Here are two scenarios I bet we all can relate to. You arrive at work in the morning only to find a firestorm. An important customer encountered a critical bug and it has to be fixed forthwith. The system as a whole is fine, but this specific scenario is a showstopper for this one client. So your team puts everything else on hold, knuckles down, and gets to work on resolving the issue. It turns out to be a one-line code change and a dozen or more lines of test code. By the end of the day, you are confident that you have properly resolved the problem and report to management that you are ready to do a patch release.

However, management understands that this means redeploying the whole monolith, which requires involvement from every team and inevitably something completely unrelated will break as a result of the deployment. So the decision is made to wait a week or so and batch up multiple critical bugs until the logistics of the deployment can be worked out. Meanwhile, your team has fallen one more day behind schedule.

That scenario is bad enough, but I'm sure we have all experienced worse. For example, a bug that leads to a runaway memory leak, which cripples the monolith for every customer. The system is unusable until a patch is deployed. You have to work faster than you want to and hope you don't miss something important. Management is forced to organize an emergency deployment. The system is stabilized and everyone hopes there weren't any unintended side effects.

The first scenario shows how a monolithic system itself can become the bottleneck to its own advancement, while the second scenario shows how the system can be its own Achilles heel. In cloud-native systems, we avoid problems such as these by decomposing the system into bounded isolated components. Bounded components are focused. They follow the single responsibility principle. As a result, these components are easier for teams to reason about. In the first scenario, the team and everyone else could be confident that the fix to the problem did not cause a side effect to another unrelated piece of code in the deployment unit because there is no unrelated code in the deployment unit. This confidence, in turn, eliminates the system as its own bottleneck. Teams can quickly and continuously deploy patches and innovations. This enables teams to perform experiments with small changes because they know they can quickly roll forward with another patch. This ability to experiment and gain insights further enables teams to rapidly deliver innovation.

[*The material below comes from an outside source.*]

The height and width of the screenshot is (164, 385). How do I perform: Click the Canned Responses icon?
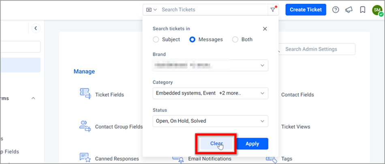click(x=86, y=158)
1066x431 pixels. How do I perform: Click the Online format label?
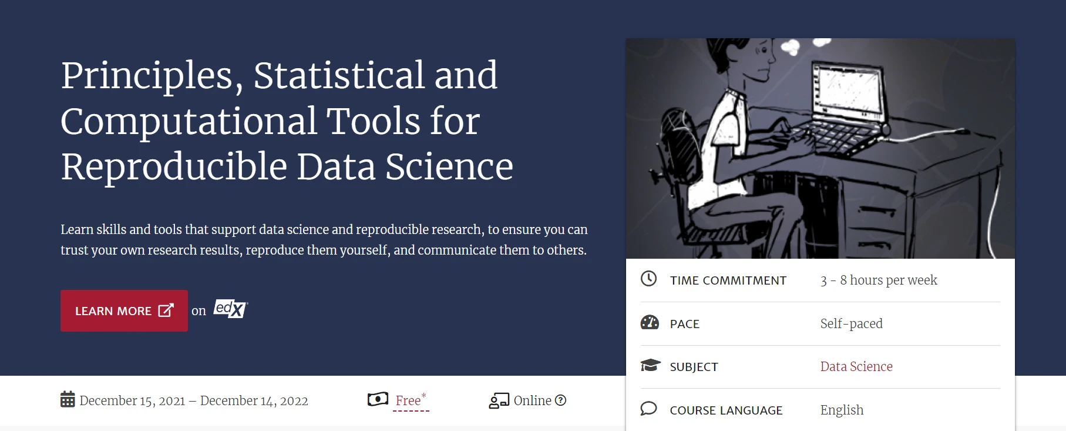tap(532, 400)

So long as humans build systems, there will be human error. Automation and disposable infrastructure help minimize the potential for these errors and they allow us to rapidly recover from such errors, but they cannot eliminate these errors. Thus, cloud-native systems must be resilient to human error. To be resilient, we need to isolate the components from each other to avoid the second scenario, where a problem in one piece affects the whole. Isolation allows errors to be contained within a single component and not ripple across components. Other components can operate unabated while the broken component is quickly repaired.

Isolation further instills confidence to innovate, because the blast radius of any unforeseen error is controlled. Bounded and isolated components achieve resilience through data replication. This, in turn, facilitates responsiveness, because components do not need to rely on synchronous inter-component communication. Instead, requests are serviced from local materialized views. Replication also facilitates scale, as load is spread across many independent data sources. In Chapter 2, The Anatomy of a Cloud Native Systems, we will dive into these topics of bounded contexts, isolation and bulkheads, reactive architecture, and turning the database inside out.